The group said that poverty, poor infrastructure and a high level of dependence on rain for agriculture were also behind the country’s food crisis.
This sounds amazingly similar to what Climate Realism reported previously:
History shows back to back droughts are not unprecedented in Madagascar’s history. The current drought is serious. However, … Madagascar had a similar drought forty years ago, at a time when scientists were warning of a coming ice age, not global warming.
Peer reviewed research shows Madagascar’s large megafauna declined sharply, with many species going extinct during previous extended droughts. Research indicates Madagascar suffered extended droughts nearly 6,000 and again nearly 1,000 years ago. A drought, approximately 950 years before present, triggered a large transformation in vegetation, an increase in wildfires, and a sharp decline in the island’s megafauna. …
Madagascar’s current drought is hardly unique and as dire as the present food shortage its people face may be, there is no evidence supposed human caused climate change is to blame. …
[A]ny food supply shortages are due to political or economic factors, not declining crop production.
The misery in Madagascar is a result of a weather event, politics, persistent poverty—in part due to limited access to modern agricultural technologies and methods—and poor infrastructure, not climate change.
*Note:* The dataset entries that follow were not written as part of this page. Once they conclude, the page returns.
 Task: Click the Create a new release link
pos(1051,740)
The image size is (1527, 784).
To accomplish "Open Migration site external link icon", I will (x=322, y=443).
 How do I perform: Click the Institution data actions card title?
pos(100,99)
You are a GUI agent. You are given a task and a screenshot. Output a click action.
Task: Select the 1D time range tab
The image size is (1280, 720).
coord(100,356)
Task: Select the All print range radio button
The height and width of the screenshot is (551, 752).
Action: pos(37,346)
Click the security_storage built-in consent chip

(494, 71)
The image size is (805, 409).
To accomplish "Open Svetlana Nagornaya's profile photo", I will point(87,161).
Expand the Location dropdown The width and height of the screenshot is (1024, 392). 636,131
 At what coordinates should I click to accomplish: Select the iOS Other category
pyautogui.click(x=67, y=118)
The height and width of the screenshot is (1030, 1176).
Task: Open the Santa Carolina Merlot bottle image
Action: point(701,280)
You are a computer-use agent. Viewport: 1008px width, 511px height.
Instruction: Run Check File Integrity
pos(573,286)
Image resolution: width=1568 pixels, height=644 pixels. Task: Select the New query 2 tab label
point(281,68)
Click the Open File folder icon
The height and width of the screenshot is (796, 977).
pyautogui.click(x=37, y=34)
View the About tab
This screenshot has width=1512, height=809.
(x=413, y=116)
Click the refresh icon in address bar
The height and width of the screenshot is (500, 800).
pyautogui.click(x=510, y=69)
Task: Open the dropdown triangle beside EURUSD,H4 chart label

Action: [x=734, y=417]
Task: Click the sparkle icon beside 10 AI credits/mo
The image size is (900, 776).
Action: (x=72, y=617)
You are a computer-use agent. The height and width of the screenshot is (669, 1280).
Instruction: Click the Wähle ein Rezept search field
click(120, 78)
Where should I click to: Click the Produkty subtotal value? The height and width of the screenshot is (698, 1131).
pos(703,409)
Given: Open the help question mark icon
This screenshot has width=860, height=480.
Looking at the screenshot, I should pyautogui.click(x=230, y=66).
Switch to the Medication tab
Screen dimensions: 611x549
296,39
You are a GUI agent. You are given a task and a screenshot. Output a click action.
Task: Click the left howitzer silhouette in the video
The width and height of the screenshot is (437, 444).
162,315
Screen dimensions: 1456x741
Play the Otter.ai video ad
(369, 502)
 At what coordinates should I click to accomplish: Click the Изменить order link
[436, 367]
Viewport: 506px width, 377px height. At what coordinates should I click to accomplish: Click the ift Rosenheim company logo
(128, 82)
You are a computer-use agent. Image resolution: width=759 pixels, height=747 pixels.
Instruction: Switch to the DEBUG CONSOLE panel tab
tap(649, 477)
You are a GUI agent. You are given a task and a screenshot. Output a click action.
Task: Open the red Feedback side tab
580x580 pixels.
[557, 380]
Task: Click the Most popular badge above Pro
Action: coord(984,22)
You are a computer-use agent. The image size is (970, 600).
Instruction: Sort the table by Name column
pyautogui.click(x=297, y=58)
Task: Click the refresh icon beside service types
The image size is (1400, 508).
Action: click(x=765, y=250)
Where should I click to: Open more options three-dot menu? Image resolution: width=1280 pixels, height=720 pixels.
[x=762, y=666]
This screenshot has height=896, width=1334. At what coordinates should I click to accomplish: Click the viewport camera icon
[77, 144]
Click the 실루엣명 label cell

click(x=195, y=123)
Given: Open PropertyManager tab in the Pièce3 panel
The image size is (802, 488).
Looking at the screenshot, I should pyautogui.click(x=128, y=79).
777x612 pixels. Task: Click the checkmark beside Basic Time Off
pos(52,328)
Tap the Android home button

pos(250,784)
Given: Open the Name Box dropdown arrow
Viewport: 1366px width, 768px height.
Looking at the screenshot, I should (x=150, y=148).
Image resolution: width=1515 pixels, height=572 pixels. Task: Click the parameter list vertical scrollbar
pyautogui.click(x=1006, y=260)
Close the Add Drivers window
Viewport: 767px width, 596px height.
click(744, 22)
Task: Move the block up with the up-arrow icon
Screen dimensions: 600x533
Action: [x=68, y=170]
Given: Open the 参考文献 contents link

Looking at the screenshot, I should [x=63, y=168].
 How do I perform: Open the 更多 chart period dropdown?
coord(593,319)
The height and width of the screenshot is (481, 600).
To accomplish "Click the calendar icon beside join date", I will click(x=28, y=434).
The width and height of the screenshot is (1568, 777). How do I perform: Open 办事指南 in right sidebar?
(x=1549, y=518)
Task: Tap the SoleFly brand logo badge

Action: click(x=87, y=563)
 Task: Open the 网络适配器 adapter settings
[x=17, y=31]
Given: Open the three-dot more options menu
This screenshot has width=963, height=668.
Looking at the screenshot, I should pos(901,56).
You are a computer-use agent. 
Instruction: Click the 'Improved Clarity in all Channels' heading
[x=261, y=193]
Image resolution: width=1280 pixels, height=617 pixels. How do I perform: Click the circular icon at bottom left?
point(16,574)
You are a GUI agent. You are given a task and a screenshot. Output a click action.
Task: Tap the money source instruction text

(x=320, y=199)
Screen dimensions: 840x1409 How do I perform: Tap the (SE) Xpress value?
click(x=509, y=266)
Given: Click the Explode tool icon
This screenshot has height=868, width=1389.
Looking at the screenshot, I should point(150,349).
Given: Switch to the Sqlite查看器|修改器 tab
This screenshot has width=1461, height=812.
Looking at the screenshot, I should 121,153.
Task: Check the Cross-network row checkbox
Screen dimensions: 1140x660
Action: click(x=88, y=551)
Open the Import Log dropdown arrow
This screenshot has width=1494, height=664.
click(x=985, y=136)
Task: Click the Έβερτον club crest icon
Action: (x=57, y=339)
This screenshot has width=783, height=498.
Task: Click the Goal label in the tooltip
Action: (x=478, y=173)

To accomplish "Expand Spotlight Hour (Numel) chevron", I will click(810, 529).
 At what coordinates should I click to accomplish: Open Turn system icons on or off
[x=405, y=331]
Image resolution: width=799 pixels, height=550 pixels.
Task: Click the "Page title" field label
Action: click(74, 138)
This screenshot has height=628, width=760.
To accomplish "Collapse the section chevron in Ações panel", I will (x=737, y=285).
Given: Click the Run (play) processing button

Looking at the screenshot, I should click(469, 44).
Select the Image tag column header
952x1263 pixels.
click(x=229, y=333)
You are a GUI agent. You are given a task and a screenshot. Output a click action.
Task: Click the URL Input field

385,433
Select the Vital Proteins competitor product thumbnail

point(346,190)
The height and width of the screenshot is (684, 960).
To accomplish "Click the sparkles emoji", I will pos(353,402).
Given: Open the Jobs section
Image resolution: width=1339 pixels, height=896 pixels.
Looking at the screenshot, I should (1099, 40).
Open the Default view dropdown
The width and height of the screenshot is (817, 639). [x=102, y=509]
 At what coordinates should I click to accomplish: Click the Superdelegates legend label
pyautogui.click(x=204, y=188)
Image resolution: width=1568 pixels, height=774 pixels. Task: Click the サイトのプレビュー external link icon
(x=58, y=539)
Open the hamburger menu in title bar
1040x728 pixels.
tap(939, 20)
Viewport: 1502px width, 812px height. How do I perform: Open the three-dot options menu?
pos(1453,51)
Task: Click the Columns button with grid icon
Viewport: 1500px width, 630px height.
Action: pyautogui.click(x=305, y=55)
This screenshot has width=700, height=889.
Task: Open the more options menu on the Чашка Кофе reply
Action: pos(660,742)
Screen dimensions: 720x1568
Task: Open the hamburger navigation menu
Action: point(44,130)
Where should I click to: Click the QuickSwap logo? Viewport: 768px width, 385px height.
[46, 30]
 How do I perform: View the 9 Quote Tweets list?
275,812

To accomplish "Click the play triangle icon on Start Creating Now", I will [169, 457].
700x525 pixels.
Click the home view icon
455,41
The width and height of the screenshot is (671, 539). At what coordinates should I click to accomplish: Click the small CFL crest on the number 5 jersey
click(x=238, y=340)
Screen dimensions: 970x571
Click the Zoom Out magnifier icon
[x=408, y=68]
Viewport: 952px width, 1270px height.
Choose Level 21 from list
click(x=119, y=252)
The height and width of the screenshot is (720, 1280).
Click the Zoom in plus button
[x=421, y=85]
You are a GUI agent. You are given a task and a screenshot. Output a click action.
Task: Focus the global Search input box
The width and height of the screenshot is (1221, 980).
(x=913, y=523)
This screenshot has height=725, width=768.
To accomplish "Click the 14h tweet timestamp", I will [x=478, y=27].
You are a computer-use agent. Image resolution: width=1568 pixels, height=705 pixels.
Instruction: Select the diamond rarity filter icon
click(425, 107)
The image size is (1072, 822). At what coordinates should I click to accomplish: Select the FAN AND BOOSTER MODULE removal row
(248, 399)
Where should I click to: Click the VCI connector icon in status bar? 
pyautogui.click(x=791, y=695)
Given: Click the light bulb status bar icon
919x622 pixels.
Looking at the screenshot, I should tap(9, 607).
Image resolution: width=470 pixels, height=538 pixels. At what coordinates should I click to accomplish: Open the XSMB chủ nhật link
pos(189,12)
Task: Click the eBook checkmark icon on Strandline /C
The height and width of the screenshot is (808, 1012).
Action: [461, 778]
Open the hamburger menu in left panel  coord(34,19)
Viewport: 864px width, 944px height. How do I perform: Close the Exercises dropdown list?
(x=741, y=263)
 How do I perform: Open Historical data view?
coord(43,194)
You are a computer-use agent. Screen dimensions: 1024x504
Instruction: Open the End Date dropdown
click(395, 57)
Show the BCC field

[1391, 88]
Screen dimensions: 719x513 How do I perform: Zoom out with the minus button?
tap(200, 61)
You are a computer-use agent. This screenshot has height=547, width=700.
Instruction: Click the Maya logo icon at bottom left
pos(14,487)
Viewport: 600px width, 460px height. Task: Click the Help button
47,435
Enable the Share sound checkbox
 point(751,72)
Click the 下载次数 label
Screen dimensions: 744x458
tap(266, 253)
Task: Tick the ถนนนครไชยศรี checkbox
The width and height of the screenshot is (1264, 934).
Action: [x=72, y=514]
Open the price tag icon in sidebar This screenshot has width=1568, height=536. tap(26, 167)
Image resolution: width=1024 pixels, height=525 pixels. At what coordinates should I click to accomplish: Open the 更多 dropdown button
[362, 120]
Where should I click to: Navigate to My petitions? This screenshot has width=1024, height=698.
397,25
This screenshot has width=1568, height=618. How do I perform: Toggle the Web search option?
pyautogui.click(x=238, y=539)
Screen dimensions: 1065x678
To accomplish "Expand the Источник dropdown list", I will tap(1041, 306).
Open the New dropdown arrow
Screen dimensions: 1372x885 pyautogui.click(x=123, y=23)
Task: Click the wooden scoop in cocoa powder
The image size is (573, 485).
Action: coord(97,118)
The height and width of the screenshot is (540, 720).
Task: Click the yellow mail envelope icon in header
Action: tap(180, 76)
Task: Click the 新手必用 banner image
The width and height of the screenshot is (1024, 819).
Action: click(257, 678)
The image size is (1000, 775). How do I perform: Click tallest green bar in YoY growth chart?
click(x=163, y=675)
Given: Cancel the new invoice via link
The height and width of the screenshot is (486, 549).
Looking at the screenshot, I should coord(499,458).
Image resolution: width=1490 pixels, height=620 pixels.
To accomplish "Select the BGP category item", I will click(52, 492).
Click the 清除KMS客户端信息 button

With this accurate diagnosis in hand, Madagascar’s government and international organizations can now focus on solving the problem at hand: providing food to stave off starvation and malnutrition in the short term and, for the long-term, improving the country’s institutions, including its agricultural production and storage systems.
The latter will require expanding the use of fossil fuels for farming and storage. Modern agriculture relies on fossil fuels for the chemicals used to suppress pests and enhance growth; the fuel used to power farm equipment, including irrigation systems; and the technologies that store, preserve, and transport harvested foods. This is what produces the abundant, wide variety of crops people in developed countries have come to take for granted even in years of poor crop production due to drought, flood, or other weather-related conditions.